Search code examples
phpregexpreg-replaceregexp-replace

Regex (php) to match single [ or single ] but ignore anything between [[ ]]?


I have a string, and within it there will be combinations of [ ] [[ ]] ][ but I need to replace the single [ and ] with < and > but leave alone (don't match) anything that is between [[ ]].

I thought I could do this with a regex, but I'm really struggling to get it to work because the complexity is just beyond me at the moment.

Example string:

[a] [b]  <- should replace every [ with < and every ] with > so <a> <b>

[a][b]   <- should replace every [ with < and every ] with > so <a><b>

[[abc][a][b]]  <- should not replace anything. will always start with [[ and end with ]]

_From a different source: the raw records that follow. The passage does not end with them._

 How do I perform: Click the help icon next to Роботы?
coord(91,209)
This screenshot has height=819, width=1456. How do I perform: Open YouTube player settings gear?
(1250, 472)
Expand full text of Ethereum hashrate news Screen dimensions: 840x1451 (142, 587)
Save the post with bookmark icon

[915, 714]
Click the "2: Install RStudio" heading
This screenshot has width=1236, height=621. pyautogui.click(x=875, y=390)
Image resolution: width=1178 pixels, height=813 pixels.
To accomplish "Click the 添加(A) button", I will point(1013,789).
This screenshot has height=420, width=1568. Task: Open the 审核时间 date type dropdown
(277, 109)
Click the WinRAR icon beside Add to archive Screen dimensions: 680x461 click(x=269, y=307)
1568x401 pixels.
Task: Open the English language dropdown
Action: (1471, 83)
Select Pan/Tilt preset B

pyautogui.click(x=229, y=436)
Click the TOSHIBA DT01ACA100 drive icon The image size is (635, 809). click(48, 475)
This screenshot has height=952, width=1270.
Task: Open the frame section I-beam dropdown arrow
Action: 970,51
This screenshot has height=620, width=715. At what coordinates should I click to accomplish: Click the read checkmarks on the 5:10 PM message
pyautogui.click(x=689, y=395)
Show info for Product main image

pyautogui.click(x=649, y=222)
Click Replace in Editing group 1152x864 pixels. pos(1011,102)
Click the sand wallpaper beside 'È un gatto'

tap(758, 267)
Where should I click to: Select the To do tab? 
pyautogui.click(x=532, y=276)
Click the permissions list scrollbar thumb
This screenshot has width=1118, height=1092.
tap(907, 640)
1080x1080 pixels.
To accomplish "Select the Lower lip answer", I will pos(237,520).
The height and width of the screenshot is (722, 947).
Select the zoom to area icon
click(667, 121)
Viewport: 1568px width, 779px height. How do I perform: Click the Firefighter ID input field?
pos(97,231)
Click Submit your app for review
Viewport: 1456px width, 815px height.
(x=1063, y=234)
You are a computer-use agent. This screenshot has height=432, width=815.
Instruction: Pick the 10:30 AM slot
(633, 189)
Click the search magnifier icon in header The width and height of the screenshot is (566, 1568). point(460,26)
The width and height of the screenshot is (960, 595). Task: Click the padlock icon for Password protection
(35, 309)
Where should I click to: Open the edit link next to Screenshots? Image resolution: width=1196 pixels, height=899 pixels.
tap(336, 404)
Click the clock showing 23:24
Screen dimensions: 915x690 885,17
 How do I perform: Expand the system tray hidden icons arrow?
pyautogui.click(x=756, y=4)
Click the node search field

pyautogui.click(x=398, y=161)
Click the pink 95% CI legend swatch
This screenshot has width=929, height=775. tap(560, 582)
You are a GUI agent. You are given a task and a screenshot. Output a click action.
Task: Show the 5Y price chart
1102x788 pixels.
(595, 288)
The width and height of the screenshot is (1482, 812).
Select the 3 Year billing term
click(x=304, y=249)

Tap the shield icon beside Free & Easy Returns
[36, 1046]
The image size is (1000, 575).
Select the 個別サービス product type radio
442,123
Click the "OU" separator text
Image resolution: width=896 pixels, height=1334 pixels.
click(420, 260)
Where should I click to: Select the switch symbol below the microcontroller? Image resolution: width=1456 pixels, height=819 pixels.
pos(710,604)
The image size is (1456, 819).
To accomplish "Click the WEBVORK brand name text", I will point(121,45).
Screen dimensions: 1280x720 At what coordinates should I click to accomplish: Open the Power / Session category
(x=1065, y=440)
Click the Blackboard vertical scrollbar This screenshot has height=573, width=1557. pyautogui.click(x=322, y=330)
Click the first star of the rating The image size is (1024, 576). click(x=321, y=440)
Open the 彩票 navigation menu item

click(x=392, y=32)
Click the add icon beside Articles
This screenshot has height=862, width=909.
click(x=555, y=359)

So thinking about this logically, I can do it in a loop with PHP but I really want to try and use a preg_replace if possible.

The logic, as far as I can decipher is to replace [ with < and ] with > EXCEPT between a [[ and ]] but I'm not sure if I can even do that in a regex. I can make it work partially by using lookahead/lookbehind but that still then matches [ and ] between [[ and ]] (e.g. [[ [a] ]].

So far I've got

    /(?<!(^|)\[)\[[^\]\[\[]*\]/gmi

Working to spot [a] but not [[a]] but fails if I have [[a [b] c]]. At this point I'm not worried about the replacement, I just need to get the regex working to match / not match.


Solution

  • You can use

    preg_replace('~(\[\[(?:(?!\[\[|]]).|(?1))*]])(*SKIP)(*F)|\[([^][]*)]~s', '<$2>', $text)
    

    See the PHP demo and the regex demo.

    Details:

    • (\[\[(?:(?!\[\[|]]).|(?1))*]])(*SKIP)(*F) - Group 1: [[, zero or more occurrences of any char that is not a starting point of the [[ or ]] char sequences or the whole Group 1 pattern recursed, and then ]], and once the match is found, it is skipped, the new search starts at the failure location
    • | - or
    • \[([^][]*)] - a [, then zero or more chars other than [ and ] captured into Group 2, and then a ].